A sign outside the GM Lordstown plant. Photo: Jeff Swensen/Getty Images
A plan from Workhorse, a little-known electric vehicle company, to launch production at the shuttered GM plant in Lordstown, Ohio is hardly a sure thing, the New York Times reports.
Why it matters: The plan, announced in early May with few details, is bound up in the politics of GM's controversial restructuring and layoffs. President Trump raised the deal's profile by tweeting about it, getting ahead of GM's disclosure of plans to sell the plant to an entity that includes Workhorse as a minority owner.
But, but, but: Via NYT, "The new venture, whose name remains secret, exists almost entirely on paper. Headed by the founder and former chief executive of Workhorse, Steve Burns, the business would have to raise at least $300 million to get Lordstown running again."

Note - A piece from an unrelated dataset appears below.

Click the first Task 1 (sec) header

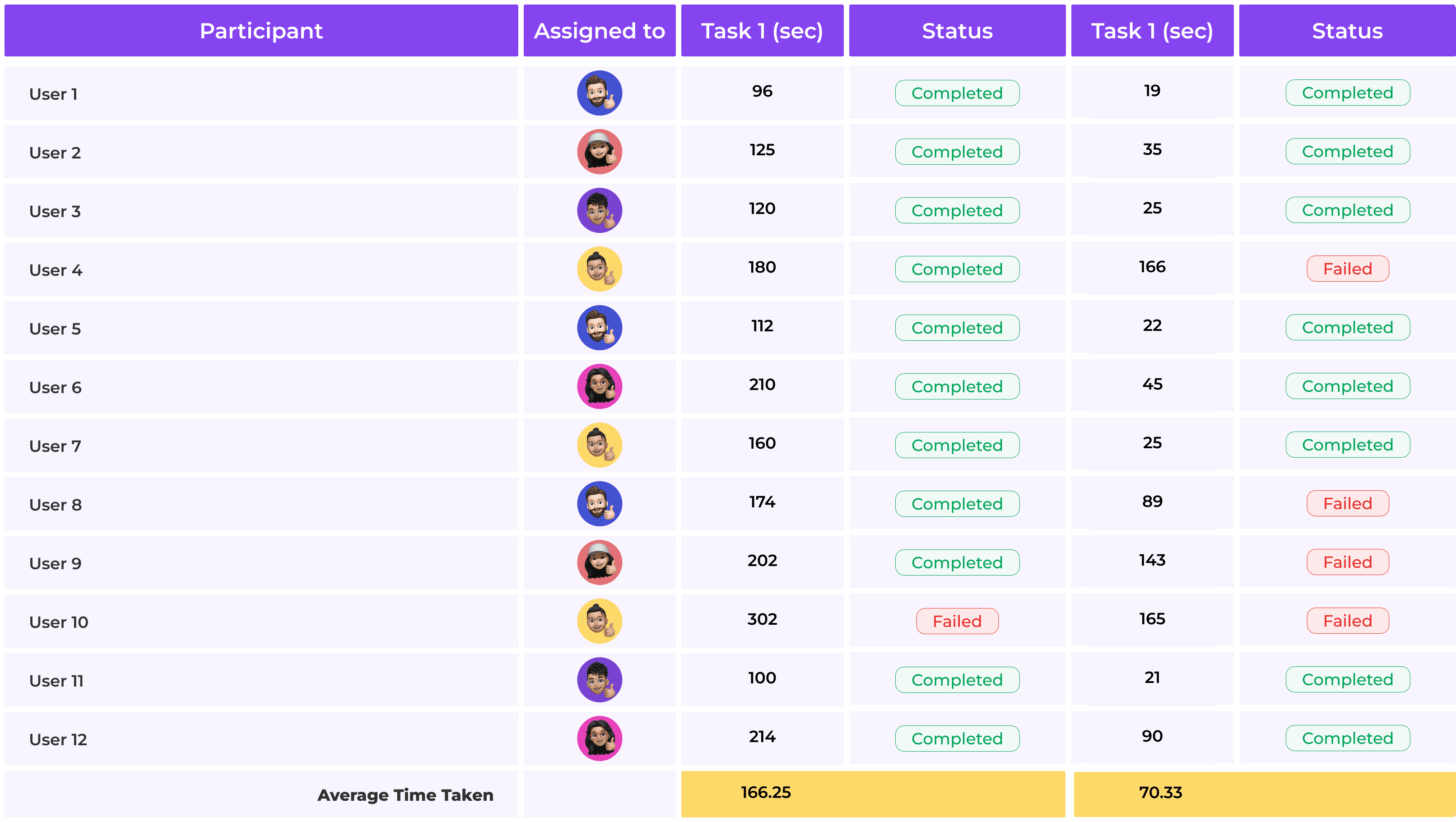[762, 31]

The intrigue: Burns declined to tell NYT whether he's raised money. Workhorse, meanwhile, is "barely hanging on" and had less than $3 million in cash at the end of March, the paper reports.
- The 12-year-old company has actually built vehicles — just 365 — the Times said, noting "most of the Workhorse trucks made so far are in use at UPS."
Meanwhile: "General Motors, America's largest automaker, and Bechtel, the country's largest construction company, are teaming up to build thousands of electric vehicle fast-charging stations across the United States," CNN reports.
- Wider fast-charging deployment is important in building consumers' confidence in EVs, which are now a tiny slice of the market.